▶ Data supplied

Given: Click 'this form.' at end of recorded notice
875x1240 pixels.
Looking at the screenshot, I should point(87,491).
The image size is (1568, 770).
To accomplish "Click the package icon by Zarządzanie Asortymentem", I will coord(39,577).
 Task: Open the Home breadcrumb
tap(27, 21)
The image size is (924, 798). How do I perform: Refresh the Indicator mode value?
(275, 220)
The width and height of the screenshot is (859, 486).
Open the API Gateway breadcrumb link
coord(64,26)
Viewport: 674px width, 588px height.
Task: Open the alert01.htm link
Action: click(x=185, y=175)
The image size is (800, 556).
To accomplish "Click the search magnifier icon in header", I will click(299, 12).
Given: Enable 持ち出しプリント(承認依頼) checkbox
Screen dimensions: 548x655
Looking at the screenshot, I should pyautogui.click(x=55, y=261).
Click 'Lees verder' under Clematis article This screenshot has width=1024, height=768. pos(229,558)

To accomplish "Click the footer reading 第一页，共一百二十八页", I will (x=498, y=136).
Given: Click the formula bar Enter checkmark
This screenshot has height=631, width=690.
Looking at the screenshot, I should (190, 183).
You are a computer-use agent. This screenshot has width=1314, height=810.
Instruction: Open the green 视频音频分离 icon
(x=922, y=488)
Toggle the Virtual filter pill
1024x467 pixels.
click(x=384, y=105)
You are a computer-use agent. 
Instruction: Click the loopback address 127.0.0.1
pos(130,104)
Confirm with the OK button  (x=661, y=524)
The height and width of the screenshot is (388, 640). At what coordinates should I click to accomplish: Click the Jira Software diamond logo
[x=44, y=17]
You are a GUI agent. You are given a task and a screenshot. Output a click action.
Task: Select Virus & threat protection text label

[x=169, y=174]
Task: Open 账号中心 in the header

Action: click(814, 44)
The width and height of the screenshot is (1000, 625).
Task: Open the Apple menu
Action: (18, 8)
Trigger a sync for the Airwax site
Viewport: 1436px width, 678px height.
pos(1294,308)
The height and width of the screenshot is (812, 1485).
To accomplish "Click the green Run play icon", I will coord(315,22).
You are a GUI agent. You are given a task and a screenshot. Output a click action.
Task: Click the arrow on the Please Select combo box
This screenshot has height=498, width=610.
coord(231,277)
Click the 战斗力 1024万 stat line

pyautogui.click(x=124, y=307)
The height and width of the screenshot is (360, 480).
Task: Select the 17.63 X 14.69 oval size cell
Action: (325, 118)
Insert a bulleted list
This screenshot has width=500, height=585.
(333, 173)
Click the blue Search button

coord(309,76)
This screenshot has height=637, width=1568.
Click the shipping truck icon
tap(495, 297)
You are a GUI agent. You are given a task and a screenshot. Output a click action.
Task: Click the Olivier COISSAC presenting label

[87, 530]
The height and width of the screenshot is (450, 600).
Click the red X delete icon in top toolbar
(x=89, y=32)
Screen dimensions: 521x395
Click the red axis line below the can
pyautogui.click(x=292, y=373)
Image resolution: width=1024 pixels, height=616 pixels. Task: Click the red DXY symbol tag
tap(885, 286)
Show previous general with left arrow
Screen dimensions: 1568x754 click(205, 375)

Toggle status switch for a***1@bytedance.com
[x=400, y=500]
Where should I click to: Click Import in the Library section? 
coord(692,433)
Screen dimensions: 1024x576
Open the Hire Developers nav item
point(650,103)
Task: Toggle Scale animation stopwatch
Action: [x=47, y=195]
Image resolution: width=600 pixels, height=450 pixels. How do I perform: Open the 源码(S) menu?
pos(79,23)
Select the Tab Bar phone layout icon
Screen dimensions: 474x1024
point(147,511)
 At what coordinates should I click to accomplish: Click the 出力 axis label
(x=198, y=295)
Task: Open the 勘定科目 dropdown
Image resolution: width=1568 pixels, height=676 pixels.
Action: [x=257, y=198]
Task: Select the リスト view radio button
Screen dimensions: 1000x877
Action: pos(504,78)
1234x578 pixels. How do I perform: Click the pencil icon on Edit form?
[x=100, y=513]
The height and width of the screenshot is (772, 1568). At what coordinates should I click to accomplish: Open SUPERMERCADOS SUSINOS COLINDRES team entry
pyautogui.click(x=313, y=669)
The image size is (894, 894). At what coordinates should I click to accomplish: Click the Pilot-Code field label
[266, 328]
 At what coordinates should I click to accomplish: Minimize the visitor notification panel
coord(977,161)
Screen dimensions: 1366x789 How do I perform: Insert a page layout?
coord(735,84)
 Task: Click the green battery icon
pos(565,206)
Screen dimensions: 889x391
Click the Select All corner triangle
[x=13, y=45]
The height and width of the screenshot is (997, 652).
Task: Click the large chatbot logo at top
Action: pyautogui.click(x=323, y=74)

▶ What to do
The whole listing above needs to be reproduced exactly.

▶ Result
Given: Click 'this form.' at end of recorded notice
875x1240 pixels.
Looking at the screenshot, I should point(87,491).
The image size is (1568, 770).
To accomplish "Click the package icon by Zarządzanie Asortymentem", I will coord(39,577).
 Task: Open the Home breadcrumb
tap(27, 21)
The image size is (924, 798). How do I perform: Refresh the Indicator mode value?
(275, 220)
The width and height of the screenshot is (859, 486).
Open the API Gateway breadcrumb link
coord(64,26)
Viewport: 674px width, 588px height.
Task: Open the alert01.htm link
Action: click(x=185, y=175)
The image size is (800, 556).
To accomplish "Click the search magnifier icon in header", I will click(299, 12).
Given: Enable 持ち出しプリント(承認依頼) checkbox
Screen dimensions: 548x655
Looking at the screenshot, I should pyautogui.click(x=55, y=261).
Click 'Lees verder' under Clematis article This screenshot has width=1024, height=768. pos(229,558)

To accomplish "Click the footer reading 第一页，共一百二十八页", I will (x=498, y=136).
Given: Click the formula bar Enter checkmark
This screenshot has height=631, width=690.
Looking at the screenshot, I should (190, 183).
You are a computer-use agent. This screenshot has width=1314, height=810.
Instruction: Open the green 视频音频分离 icon
(x=922, y=488)
Toggle the Virtual filter pill
1024x467 pixels.
click(x=384, y=105)
You are a computer-use agent. 
Instruction: Click the loopback address 127.0.0.1
pos(130,104)
Confirm with the OK button  (x=661, y=524)
The height and width of the screenshot is (388, 640). At what coordinates should I click to accomplish: Click the Jira Software diamond logo
[x=44, y=17]
You are a GUI agent. You are given a task and a screenshot. Output a click action.
Task: Select Virus & threat protection text label

[x=169, y=174]
Task: Open 账号中心 in the header

Action: click(814, 44)
The width and height of the screenshot is (1000, 625).
Task: Open the Apple menu
Action: (18, 8)
Trigger a sync for the Airwax site
Viewport: 1436px width, 678px height.
pos(1294,308)
The height and width of the screenshot is (812, 1485).
To accomplish "Click the green Run play icon", I will coord(315,22).
You are a GUI agent. You are given a task and a screenshot. Output a click action.
Task: Click the arrow on the Please Select combo box
This screenshot has height=498, width=610.
coord(231,277)
Click the 战斗力 1024万 stat line

pyautogui.click(x=124, y=307)
The height and width of the screenshot is (360, 480).
Task: Select the 17.63 X 14.69 oval size cell
Action: (325, 118)
Insert a bulleted list
This screenshot has width=500, height=585.
(333, 173)
Click the blue Search button

coord(309,76)
This screenshot has height=637, width=1568.
Click the shipping truck icon
tap(495, 297)
You are a GUI agent. You are given a task and a screenshot. Output a click action.
Task: Click the Olivier COISSAC presenting label

[87, 530]
The height and width of the screenshot is (450, 600).
Click the red X delete icon in top toolbar
(x=89, y=32)
Screen dimensions: 521x395
Click the red axis line below the can
pyautogui.click(x=292, y=373)
Image resolution: width=1024 pixels, height=616 pixels. Task: Click the red DXY symbol tag
tap(885, 286)
Show previous general with left arrow
Screen dimensions: 1568x754 click(205, 375)

Toggle status switch for a***1@bytedance.com
[x=400, y=500]
Where should I click to: Click Import in the Library section? 
coord(692,433)
Screen dimensions: 1024x576
Open the Hire Developers nav item
point(650,103)
Task: Toggle Scale animation stopwatch
Action: [x=47, y=195]
Image resolution: width=600 pixels, height=450 pixels. How do I perform: Open the 源码(S) menu?
pos(79,23)
Select the Tab Bar phone layout icon
Screen dimensions: 474x1024
point(147,511)
 At what coordinates should I click to accomplish: Click the 出力 axis label
(x=198, y=295)
Task: Open the 勘定科目 dropdown
Image resolution: width=1568 pixels, height=676 pixels.
Action: [x=257, y=198]
Task: Select the リスト view radio button
Screen dimensions: 1000x877
Action: pos(504,78)
1234x578 pixels. How do I perform: Click the pencil icon on Edit form?
[x=100, y=513]
The height and width of the screenshot is (772, 1568). At what coordinates should I click to accomplish: Open SUPERMERCADOS SUSINOS COLINDRES team entry
pyautogui.click(x=313, y=669)
The image size is (894, 894). At what coordinates should I click to accomplish: Click the Pilot-Code field label
[266, 328]
 At what coordinates should I click to accomplish: Minimize the visitor notification panel
coord(977,161)
Screen dimensions: 1366x789 How do I perform: Insert a page layout?
coord(735,84)
 Task: Click the green battery icon
pos(565,206)
Screen dimensions: 889x391
Click the Select All corner triangle
[x=13, y=45]
The height and width of the screenshot is (997, 652).
Task: Click the large chatbot logo at top
Action: pyautogui.click(x=323, y=74)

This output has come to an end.